L'auteur de ce roman publié en 1998,
Ahmadou Kourouma est décédé en 2003. Il avait obtenu le prix du Livre Inter en 1999, ce qui est un gage de qualité. Il nous plonge dans l'Afrique de la fin du 19 ème siècle à la fin du 20 ème, mais surtout dans les années qui ont succédé à l'indépendance des pays africains, avec l'arrivée au pouvoir de nombreux dictateurs. Il montre notamment le rôle, des pays colonisateurs, dont la France, dans l'émergence de ces dictatures. Beaucoup des dictateurs de la première génération après l'indépendance avaient été militaires, sous-officiers, officiers dans l'armée française avant de rejoindre l'armée de leur pays et de faire des putschs pour s'emparer du pouvoir. La politique internationale, pendant cette période dite de la guerre froide, les a aidés pour prendre et se maintenir à la tête de leur pays souvent en fermant les yeux sur la répression sanguinaire qu'ils faisaient subir à leur peuple. Les pays sont de fiction, ils ont des noms neutres, République du Golfe, République des deux fleuves etc... Les noms des dictateurs sont également inventés, mais leurs descriptions, leurs tenues vestimentaires, leurs parcours, les atrocités, les abus qu'ils commettent, leurs mégalomanies font forcément penser à ceux qui ont réellement existé.

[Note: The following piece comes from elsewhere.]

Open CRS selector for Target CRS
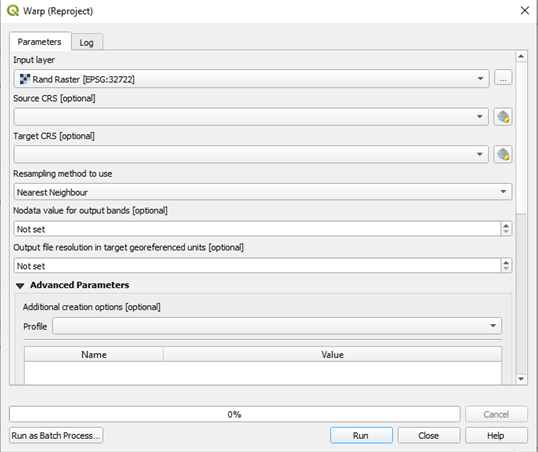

Lors d'une cérémonie en six veillées, autour du Président Koyaga, un dictateur sanguinaire, un griot lui retrace sa vie. Il revient sur ses origines dans la tribu des hommes nus. Sur l'enrôlement forcé dans l'armée française, de son père, qui se comporte en héros dans les tranchées de Verdun. Sur son propre enrôlement dans l'armée coloniale française en Indochine et en Algérie, et ensuite sa prise du pouvoir lors de son retour dans son pays. Il relate l'importance des marabouts, des sorciers, du fétichisme, des croyances occultes, des religions, conversions au christianisme, l'influence prédominante de l'islam. Il décrit les leçons que lui ont données ces collègues despotes déjà en place. Il lui rappelle les assassinats qu'il a commis pour arriver et se maintenir au pouvoir, ses abus pour assouvir sa mégalomanie, en terme de fêtes à sa gloire, de constructions gigantesques inutiles, en terme d'armement militaire injustifié. Les vols qu'il a perpétrés dans les caisses de l'état pour son enrichissement personnel. Les chasses monstrueuses qu'il organisait, détruisant sans réserve la faune sauvage, pour asseoir devant son peuple, et devant ses hôtes étrangers, sa réputation de maître chasseur.

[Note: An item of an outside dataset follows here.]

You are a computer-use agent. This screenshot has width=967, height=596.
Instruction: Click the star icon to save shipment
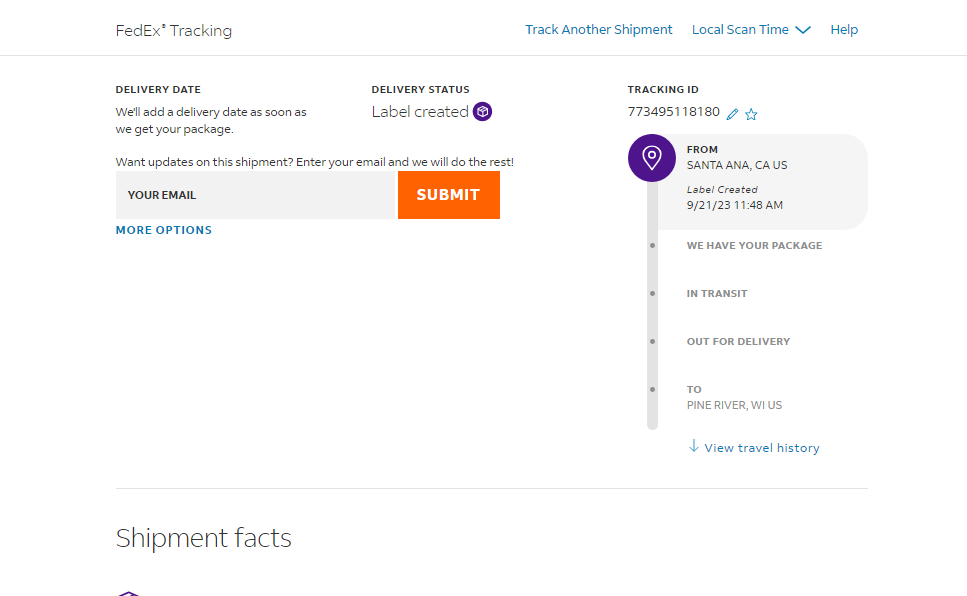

Ce qui est surprenant pour un lecteur qui ne connaît pas l'Afrique, c'est le rôle des marabouts, notamment dans le roman celui de la mère sorcière de Koyaga, Nadjouma, la notion également d'homme de destin, (Koyaga est l'homme de destin de Maclédio, celui qui le pousse aux pires atrocités), le besoin pour tous ces dictateurs d'avoir un totem, untel à pour totem le caïman, un autre la hyène, un autre encore le léopard.
C'est à la fois un conte émaillé de proverbes africains dans lequel l'humour côtoie le pathétique, et un roman qui s'appuie sur l'histoire du continent dont l'auteur a été le témoin.